┌─ Passage to read

Re: [PATCH v2] kasan: fix deadlock in start_report()

Catalin Marinas <catalin.marinas@xxxxxxx> · Tue, 28 Feb 2023 16:09:08 +0000

On Mon, Feb 27, 2023 at 03:13:45AM +0100, Andrey Konovalov wrote:
> +Catalin, would it be acceptable to implement a routine that disables
> in-kernel MTE tag checking (until the next
> mte_enable_kernel_sync/async/asymm call)? In a similar way an MTE
> fault does this, but without the fault itself. I.e., expose the part
> of do_tag_recovery functionality without report_tag_fault?

I don't think we ever re-enable MTE after do_tag_recovery(). The
mte_enable_kernel_*() are called at boot. We do call
kasan_enable_tagging() explicitly in the kunit tests but that's a
controlled fault environment.

IIUC, the problem is that the kernel already got an MTE fault, so at
that point the error is not really recoverable. If we want to avoid a
fault in the first place, we could do something like
__uaccess_enable_tco() (Vincenzo has some patches to generalise these
routines) but if an MTE fault already triggered and MTE is to stay
disabled after the reporting anyway, I don't think it's worth it.

└─

■ **Tasks**
**a)** Rewrite the mailing-list reply from "IIUC, the problem" up to and including "it's worth it.", substituting "exception" for "fault".
**b)** According to the mailing-list reply, when are the mte_enable_kernel_*() routines called?
**c)** Resume the mailing-list reply on the kasan deadlock fix from the point at which it stops.
The listing below the mailing-list reply was drawn from a separate source.

┌─ Data shown

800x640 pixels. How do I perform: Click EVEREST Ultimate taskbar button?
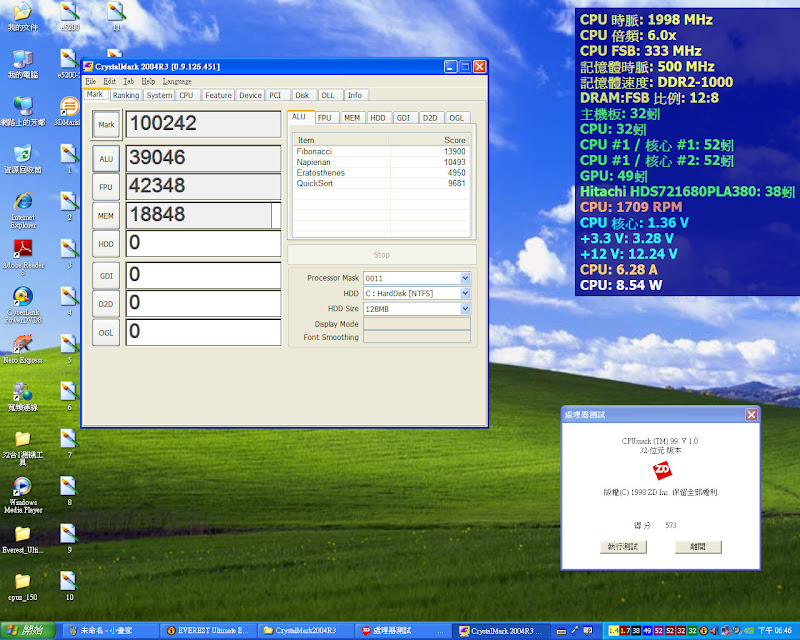click(208, 631)
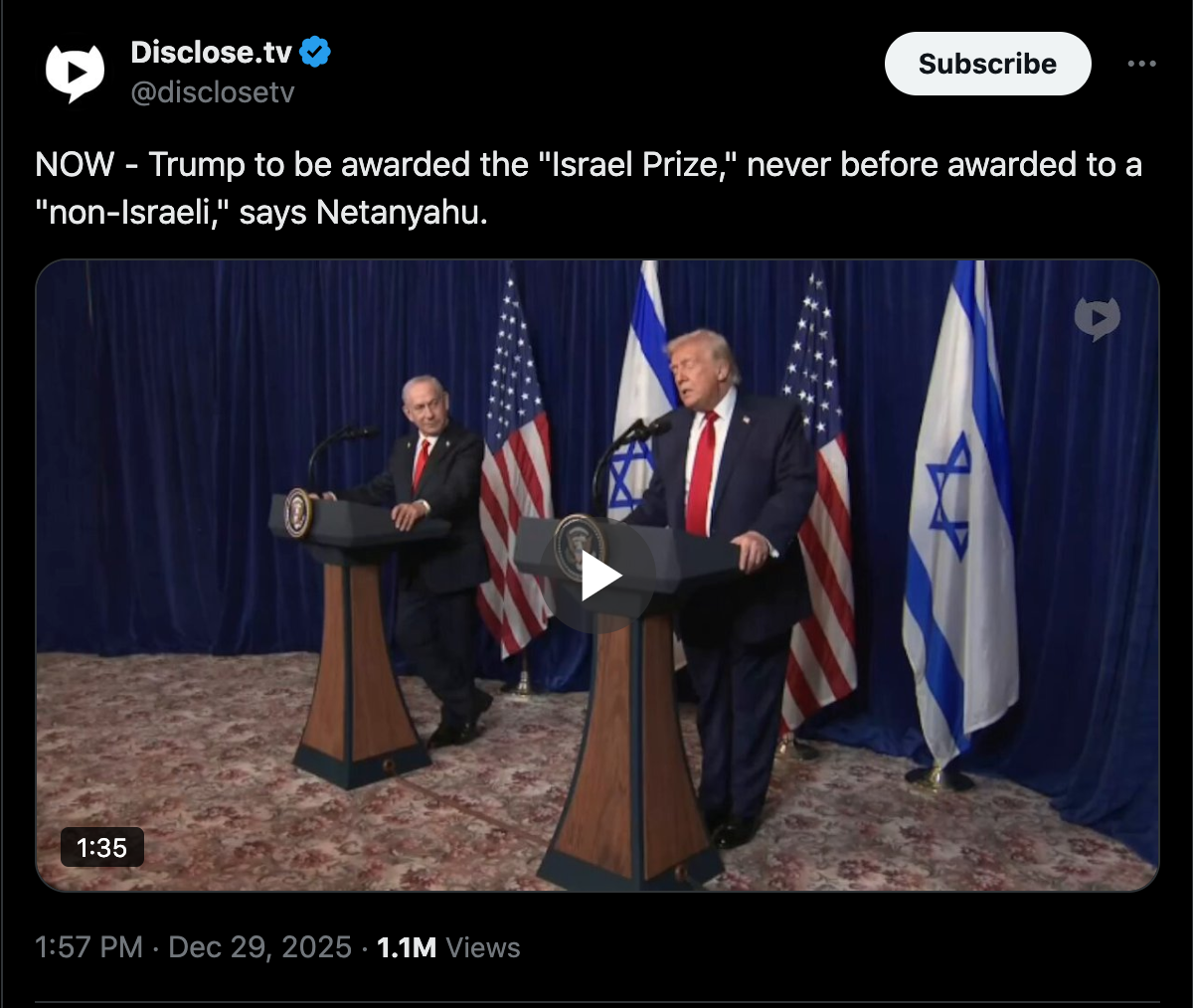Click the 1:57 PM Dec 29, 2025 timestamp

click(x=193, y=947)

└─

■ **Solved tasks**
**a)**
IIUC, the problem is that the kernel already got an MTE exception, so at
that point the error is not really recoverable. If we want to avoid a
exception in the first place, we could do something like
__uaccess_enable_tco() (Vincenzo has some patches to generalise these
routines) but if an MTE exception already triggered and MTE is to stay
disabled after the reporting anyway, I don't think it's worth it.

**b)** They are called at boot.

**c)**
So I wonder whether it's easier to just disable MTE before calling
report_tag_fault() so that it won't trigger additional faults:

diff --git a/arch/arm64/mm/fault.c b/arch/arm64/mm/fault.c
index f4cb0f85ccf4..1449d2bc6f10 100644
--- a/arch/arm64/mm/fault.c
+++ b/arch/arm64/mm/fault.c
@@ -329,8 +329,6 @@ static void do_tag_recovery(unsigned long addr, unsigned long esr,
 			   struct pt_regs *regs)
 {
 
-	report_tag_fault(addr, esr, regs);
-
 	/*
 	 * Disable MTE Tag Checking on the local CPU for the current EL.
 	 * It will be done lazily on the other CPUs when they will hit a
@@ -339,6 +337,8 @@ static void do_tag_recovery(unsigned long addr, unsigned long esr,
 	sysreg_clear_set(sctlr_el1, SCTLR_EL1_TCF_MASK,
 			 SYS_FIELD_PREP_ENUM(SCTLR_EL1, TCF, NONE));
 	isb();
+
+	report_tag_fault(addr, esr, regs);
 }
 
 static bool is_el1_mte_sync_tag_check_fault(unsigned long esr)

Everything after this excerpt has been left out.